This week at PL lunch, Daniel Fremont will be presenting on Algorithmic Improvisation (abstract below).
Algorithmic Improvisation is a framework for automatically synthesizing systems with random but controllable behavior. It can be used in a wide variety of applications where randomness can provide variety, robustness, or unpredictability but safety guarantees or other properties must be ensured. These include software fuzz testing, robotic surveillance, machine music improvisation, randomized control of systems mimicking human behavior, and generation of synthetic data sets to train and test machine learning algorithms. In this talk, I will discuss both the theory of algorithmic improvisation and its practical applications. I will define the underlying formal language-theoretic problem, “control improvisation”, analyze its complexity and give efficient algorithms to solve it. I will describe in detail two applications: planning randomized patrol routes for surveillance robots, and generating random scenes of traffic to improve the reliability of neural networks used for autonomous driving. The latter application involves the design of a domain-specific probabilistic programming language to specify traffic and other scenarios.
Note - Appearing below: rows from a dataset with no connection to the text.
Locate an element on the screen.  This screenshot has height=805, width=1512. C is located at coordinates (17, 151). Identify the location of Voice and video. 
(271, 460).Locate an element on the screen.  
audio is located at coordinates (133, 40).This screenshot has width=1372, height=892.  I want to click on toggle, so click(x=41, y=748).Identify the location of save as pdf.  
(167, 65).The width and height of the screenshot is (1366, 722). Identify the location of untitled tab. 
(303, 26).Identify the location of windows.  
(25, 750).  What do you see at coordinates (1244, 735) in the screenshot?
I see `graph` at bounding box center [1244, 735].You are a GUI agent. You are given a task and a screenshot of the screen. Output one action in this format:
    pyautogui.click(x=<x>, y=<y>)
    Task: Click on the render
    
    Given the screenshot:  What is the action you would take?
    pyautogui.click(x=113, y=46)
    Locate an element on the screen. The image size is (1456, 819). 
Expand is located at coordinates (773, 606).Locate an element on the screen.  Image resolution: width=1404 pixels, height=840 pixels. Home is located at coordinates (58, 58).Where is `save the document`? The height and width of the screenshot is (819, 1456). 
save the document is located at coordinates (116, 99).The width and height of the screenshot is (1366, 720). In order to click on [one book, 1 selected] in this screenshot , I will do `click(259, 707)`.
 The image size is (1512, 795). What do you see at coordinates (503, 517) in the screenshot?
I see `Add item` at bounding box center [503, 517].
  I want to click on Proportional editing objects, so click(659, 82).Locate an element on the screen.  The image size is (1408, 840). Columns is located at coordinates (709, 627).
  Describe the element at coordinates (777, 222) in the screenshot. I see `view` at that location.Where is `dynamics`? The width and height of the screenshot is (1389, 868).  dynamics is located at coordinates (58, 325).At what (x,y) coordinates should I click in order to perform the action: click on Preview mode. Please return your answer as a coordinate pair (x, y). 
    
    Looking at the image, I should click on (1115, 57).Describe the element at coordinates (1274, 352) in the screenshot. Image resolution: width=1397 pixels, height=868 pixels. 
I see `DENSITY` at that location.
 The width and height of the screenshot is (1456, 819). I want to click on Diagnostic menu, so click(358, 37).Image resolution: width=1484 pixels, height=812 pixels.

Daniel Fremont is a PhD student in the Group in Logic and the Methodology of Science at UC Berkeley, working with Sanjit Seshia. He received a B.S. degree in Mathematics and Physics from MIT in 2013. His research is generally in the area of formal methods, focusing on the problems of counting and uniform generation of solutions to Boolean formulas. This includes developing practical algorithms to solve these problems, as well as finding new applications to the construction, verification, and testing of software, hardware, and cyber-physical systems.